The industry is at a crossroads. A recent study from the New England Journal of Medicine found that only 1.5 percent of 3,049 U.S. hospitals surveyed have comprehensive electronic medical record systems.
However, the Obama administration has made several promises on how they will attempt to seamlesly integrate health care and information technology. Beyond including money for efforts to digitize health care in the stimulus package, the administration has also worked to secure several influential players to govern the industry.
The iniatitive will be spearheaded by health care reform czar Nancy-Ann DeParle, who brings unique experience from both the private and public sector. DeParle served as the director of four different health care companies and was the administrator who oversaw Medicare and Medicaid as director of the Health Care Financing Administration in the Clinton administration.
Another key player is current Kansas Gov. Kathleen Sebelius, who is President Obama's choice for secretary of Health and Human Services after former Sen. Tom Daschle withdrew his name from consideration earlier this year. Sebelius is on Capitol Hill for confirmation hearings this week.
The next step for the administration is the implementation of $19 billion included in the $787 billion stimulus package, which is supposed to go toward creating a nationwide system of electronic health records for every American by 2014. The Office of the National Coordinator for Health Information Technology, an office of the Department of Health and Human Services, is responsible for implementing the new system.
The office is led by the National Coordinator, who is appointed by the Secretary of Health and Human Services and is responsible for making policy and standards recommendations to the secretary for the electronic records system.
The National Coordinator is also responsible for updating a strategic plan for health information technology originally created in June of 2003 with specific goals, milestones, and ways to measure success. Other duties of the coordinator include evaluating the costs and benefits of the system, assessing the impact of the system on medically underserved people, and preparing a report on lessons learned from public and private groups that have already started electronic health record systems.
The coordinator also serves as a liason between two committees created in the bill to help with the policy and standards decisions. The Health Information Technology Policy Committee is a 20-person, bi-partisan committee that will recommend policy decisions to the coordinator, including policies on issues such as encryption of the records, collecting demographic and public health data from electronic records, biosurveillance, patients' access to their own records, families' access to a patient's records, using records for medical and clinical research, and many others.
The Health Information Technology Standards Committe deals more with the technological side of the equation, recommending standards for the computer systems used. The standards committee is made up of a diverse group of people, including health care providers, consumers, technology vendors, researchers, and others.

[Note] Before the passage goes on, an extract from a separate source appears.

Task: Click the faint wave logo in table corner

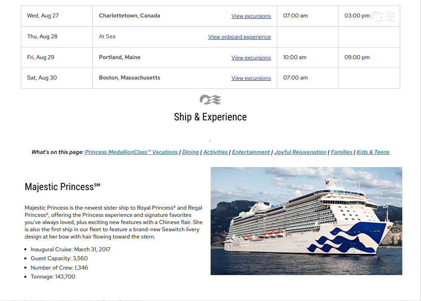Action: click(x=383, y=17)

There is no specific number of members in the standards committee, but there is a provision that says each group within the committee must be equally represented.
The office must come up with a set of standards for the records system by the end of the year, but there is a provision in the bill that says they don't have to start from scratch--they can build on the work completed under the previous strategic plan.
In addition to setting up the mechanism to decide policy, the law also provides a way to get the new technology needed off the ground. The law establishes a program that would combine the research power of the National Institute of Standards and Technology, the National Science Foundation, universities, private companies, and federal labs to develop the technology infrastructure needed for the electronic records system.
The bill also starts a grant system to develop or expand new health informatics programs at colleges and universities to get more people into the health care information technology field, and provides a grant system for education of current health care professionals on how to use the new system. The bill puts grant programs in place to encourage states to adopt the system, and sets up another competitive grant program to provide loans needed to adopt the system.
Finally, there is a lengthy subsection on privacy of the records, and lays out procedures and penalties for unauthorized disclosure of electronic medical records. All current medical privacy laws would apply to the new electronic records system.